**STORED DATA**
Content starts
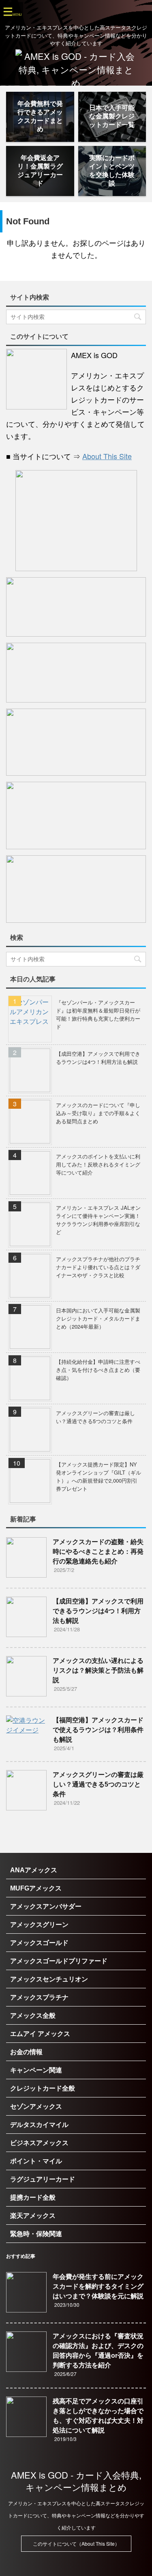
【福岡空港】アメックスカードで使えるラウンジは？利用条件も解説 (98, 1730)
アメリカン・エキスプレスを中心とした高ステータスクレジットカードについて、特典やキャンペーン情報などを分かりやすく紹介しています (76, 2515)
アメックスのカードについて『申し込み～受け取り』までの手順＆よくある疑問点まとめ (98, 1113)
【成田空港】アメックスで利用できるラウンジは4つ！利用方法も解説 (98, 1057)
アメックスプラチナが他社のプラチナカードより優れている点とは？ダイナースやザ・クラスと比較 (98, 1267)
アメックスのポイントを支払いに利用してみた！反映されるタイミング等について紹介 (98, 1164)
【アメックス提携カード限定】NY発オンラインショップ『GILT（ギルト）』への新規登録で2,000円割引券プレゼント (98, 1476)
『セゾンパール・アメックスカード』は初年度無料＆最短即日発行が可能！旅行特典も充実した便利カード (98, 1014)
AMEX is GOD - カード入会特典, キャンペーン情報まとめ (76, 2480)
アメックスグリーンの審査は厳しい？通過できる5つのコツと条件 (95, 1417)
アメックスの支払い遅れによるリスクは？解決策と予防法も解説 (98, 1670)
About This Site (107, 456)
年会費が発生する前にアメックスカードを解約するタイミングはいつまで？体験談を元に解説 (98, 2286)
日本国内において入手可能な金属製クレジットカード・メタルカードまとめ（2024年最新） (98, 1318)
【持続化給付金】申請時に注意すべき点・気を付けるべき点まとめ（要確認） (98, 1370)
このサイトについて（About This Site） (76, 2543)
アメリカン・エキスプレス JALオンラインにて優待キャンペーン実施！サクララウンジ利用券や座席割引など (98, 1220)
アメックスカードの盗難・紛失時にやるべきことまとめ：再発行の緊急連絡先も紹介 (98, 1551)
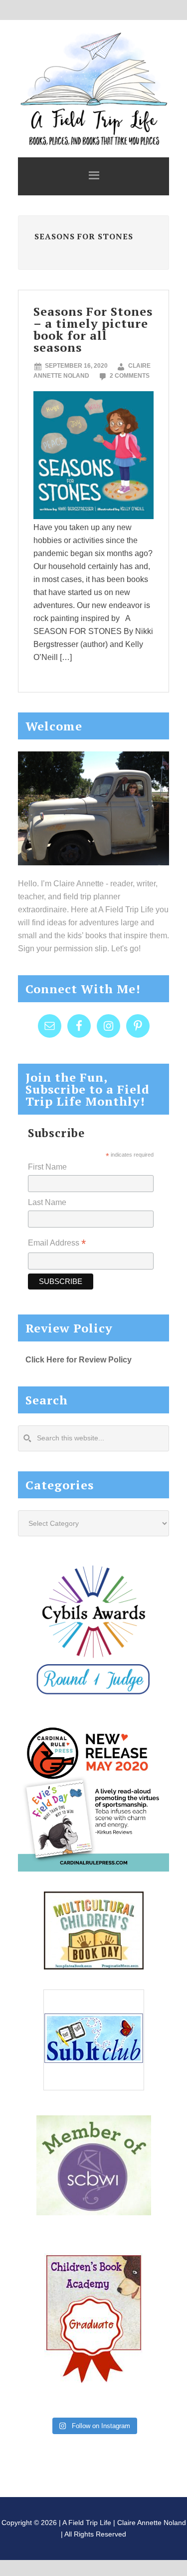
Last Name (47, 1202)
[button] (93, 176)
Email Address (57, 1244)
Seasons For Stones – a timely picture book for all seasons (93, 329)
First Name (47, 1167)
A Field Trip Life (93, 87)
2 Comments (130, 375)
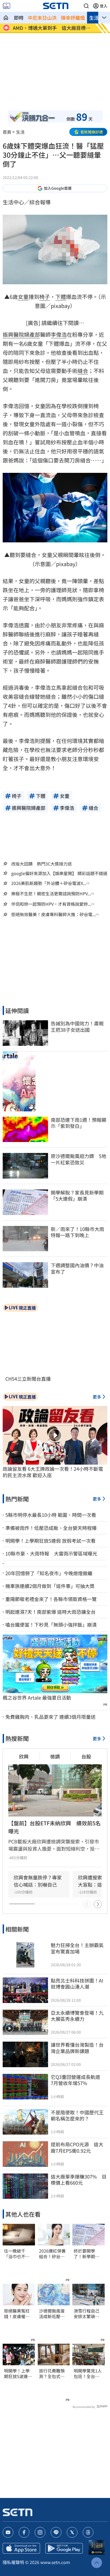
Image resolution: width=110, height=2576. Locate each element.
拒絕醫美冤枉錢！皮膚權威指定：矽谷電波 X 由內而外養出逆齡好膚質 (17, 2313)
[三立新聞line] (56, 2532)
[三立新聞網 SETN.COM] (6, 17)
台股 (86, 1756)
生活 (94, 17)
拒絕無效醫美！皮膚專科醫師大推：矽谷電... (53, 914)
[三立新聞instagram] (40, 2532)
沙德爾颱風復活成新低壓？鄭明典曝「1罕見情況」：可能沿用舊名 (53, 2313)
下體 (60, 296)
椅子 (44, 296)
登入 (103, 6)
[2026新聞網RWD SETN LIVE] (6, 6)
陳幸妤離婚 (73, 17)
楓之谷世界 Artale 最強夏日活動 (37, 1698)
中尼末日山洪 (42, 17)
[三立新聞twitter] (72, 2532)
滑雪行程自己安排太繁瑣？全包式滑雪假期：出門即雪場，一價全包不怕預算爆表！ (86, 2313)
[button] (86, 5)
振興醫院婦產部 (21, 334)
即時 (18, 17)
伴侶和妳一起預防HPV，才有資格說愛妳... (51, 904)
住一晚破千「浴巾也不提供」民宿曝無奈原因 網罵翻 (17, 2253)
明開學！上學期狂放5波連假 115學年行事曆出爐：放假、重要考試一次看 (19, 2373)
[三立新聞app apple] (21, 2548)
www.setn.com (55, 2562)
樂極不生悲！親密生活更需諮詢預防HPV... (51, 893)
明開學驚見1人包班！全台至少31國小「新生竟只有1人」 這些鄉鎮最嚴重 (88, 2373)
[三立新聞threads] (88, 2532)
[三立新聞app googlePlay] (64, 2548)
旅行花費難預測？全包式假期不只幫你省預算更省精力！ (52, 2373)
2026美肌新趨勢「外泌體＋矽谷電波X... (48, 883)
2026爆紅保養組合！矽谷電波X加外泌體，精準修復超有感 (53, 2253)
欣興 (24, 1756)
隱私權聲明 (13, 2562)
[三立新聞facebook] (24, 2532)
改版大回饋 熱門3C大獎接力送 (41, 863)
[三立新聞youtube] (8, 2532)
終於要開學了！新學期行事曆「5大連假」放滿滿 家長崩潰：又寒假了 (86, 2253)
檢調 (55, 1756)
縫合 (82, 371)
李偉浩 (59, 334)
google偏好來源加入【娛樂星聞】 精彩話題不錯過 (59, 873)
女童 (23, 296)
Content ends
Content starts
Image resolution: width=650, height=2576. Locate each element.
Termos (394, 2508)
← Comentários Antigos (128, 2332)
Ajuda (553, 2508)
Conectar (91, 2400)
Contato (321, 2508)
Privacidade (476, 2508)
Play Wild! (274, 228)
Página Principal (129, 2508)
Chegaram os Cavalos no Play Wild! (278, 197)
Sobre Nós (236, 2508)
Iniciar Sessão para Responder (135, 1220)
Content ends
Content starts
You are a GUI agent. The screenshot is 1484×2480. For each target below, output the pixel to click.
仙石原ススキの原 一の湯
Content ends
**TASK DESCRIPTION**
Please give back, exactly as it stands above, the stretch from the line with "www.setn.com (55, 2562)" through the line with "女童 (23, 296)", and no line outside it.

**TASK RESULT**
www.setn.com (55, 2562)
樂極不生悲！親密生活更需諮詢預防HPV... (51, 893)
明開學驚見1人包班！全台至少31國小「新生竟只有1人」 這些鄉鎮最嚴重 (88, 2373)
[三立新聞threads] (88, 2532)
[三立新聞app googlePlay] (64, 2548)
旅行花費難預測？全包式假期不只幫你省預算更省精力！ (52, 2373)
2026美肌新趨勢「外泌體＋矽谷電波X... (48, 883)
2026爆紅保養組合！矽谷電波X加外泌體，精準修復超有感 (53, 2253)
欣興 (24, 1756)
隱私權聲明 (13, 2562)
[三立新聞facebook] (24, 2532)
改版大回饋 熱門3C大獎接力送 (41, 863)
[三立新聞youtube] (8, 2532)
終於要開學了！新學期行事曆「5大連假」放滿滿 家長崩潰：又寒假了 (86, 2253)
檢調 (55, 1756)
縫合 (82, 371)
李偉浩 (59, 334)
google偏好來源加入【娛樂星聞】 精彩話題不錯過 (59, 873)
女童 (23, 296)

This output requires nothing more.